Text extract:
>> START

I think the Department of Justice—we are already talking to the
California Department of Education with whom we have a partnership, and we are
exploring how to shift down to from age 0 on.
((Melissa))
Okay,
one concern with that is when we look at the most recent case with the Santee
shooting with the suspect. He didn’t
have a record. He didn’t have any
outward aggressive signs. It was at
fifteen that maybe the grades started to slip a little bit, so how would we
know to sort of look for the sign? Are
the signs subtler? Are we keying in the
wrong signs? In other words, are we
looking at people who show a pattern of behavior when some of the deadliest
violence has occurred with teens that have no record?
((Paul Seave, California Department
of Justice))
There’s
no way that you can look at a particular person at a particular time and say,
“They’re going to be committing a crime.”
((Melissa))
So how
do we prevent it?
((Paul Seave, Calfornia Department
of Justice))
Well,
there are a number of general approaches.

>> END

What you will do:
**a.** Reproduce the passage of the transcript on youth violence between "((Paul Seave, California" and "of general approaches.", inclusive.
**b.** According to the transcript on youth violence, at what age might the Santee shooting suspect's grades have started to slip?
The items that come next have no connection to the transcript on youth violence.

Records:
>> START

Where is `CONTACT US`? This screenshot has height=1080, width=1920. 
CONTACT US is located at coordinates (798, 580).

>> END
>> START

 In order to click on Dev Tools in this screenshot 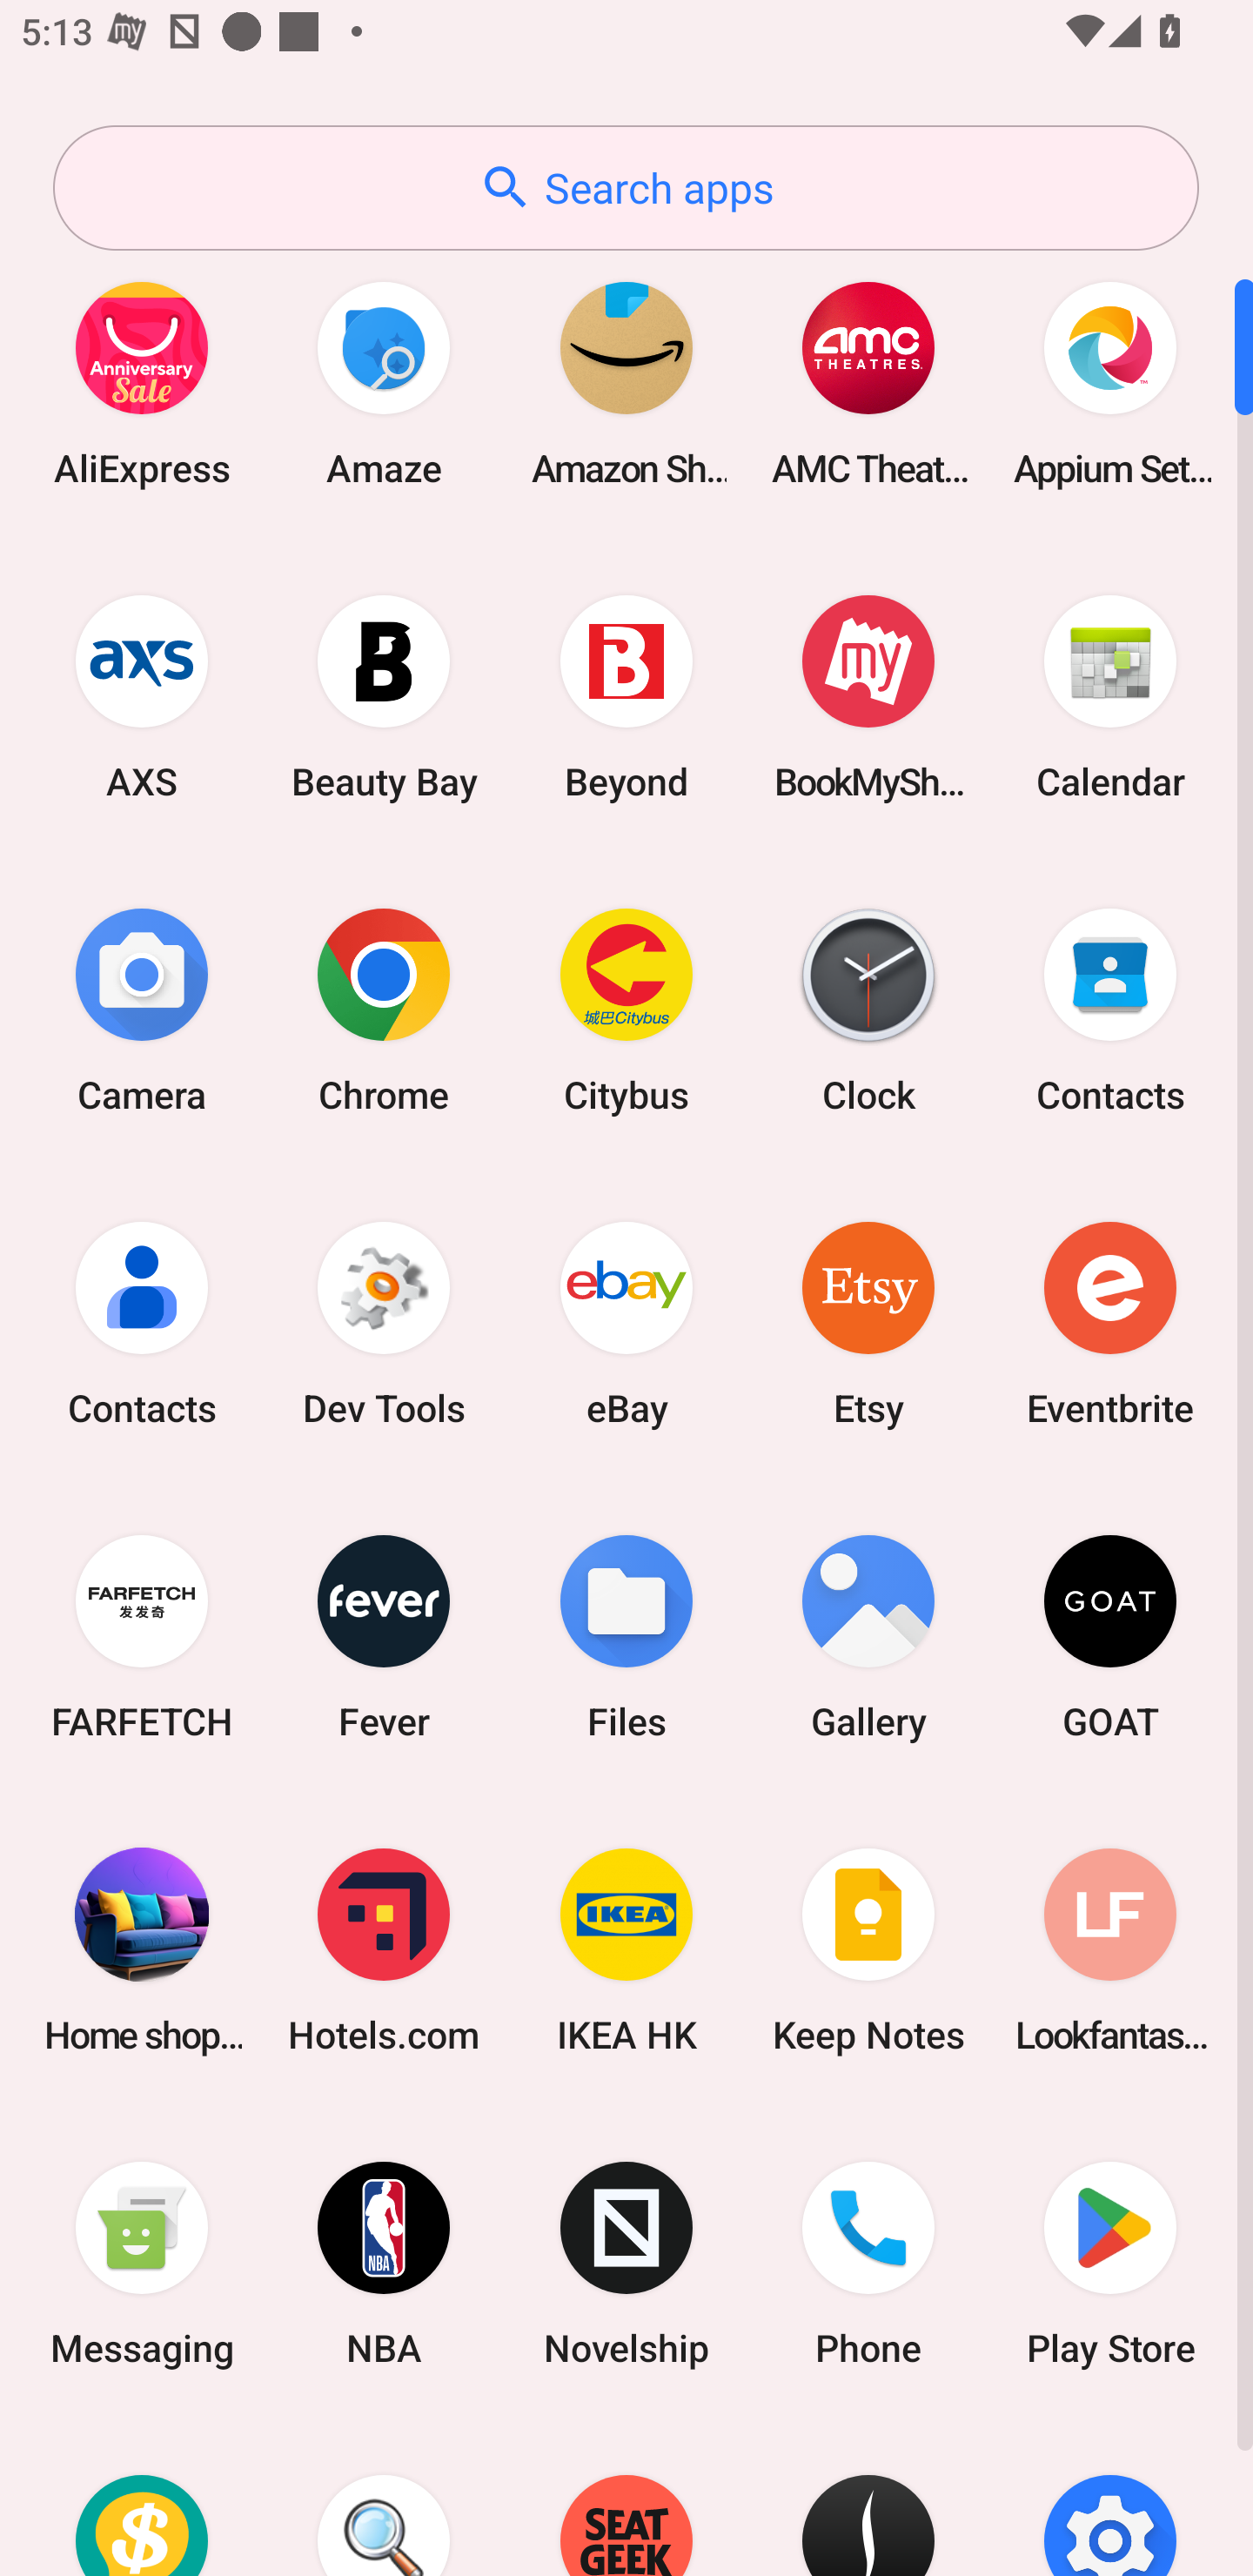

>> END

Responses for each task:
**a.**
((Paul Seave, California Department
of Justice))
There’s
no way that you can look at a particular person at a particular time and say,
“They’re going to be committing a crime.”
((Melissa))
So how
do we prevent it?
((Paul Seave, Calfornia Department
of Justice))
Well,
there are a number of general approaches.

**b.** At fifteen.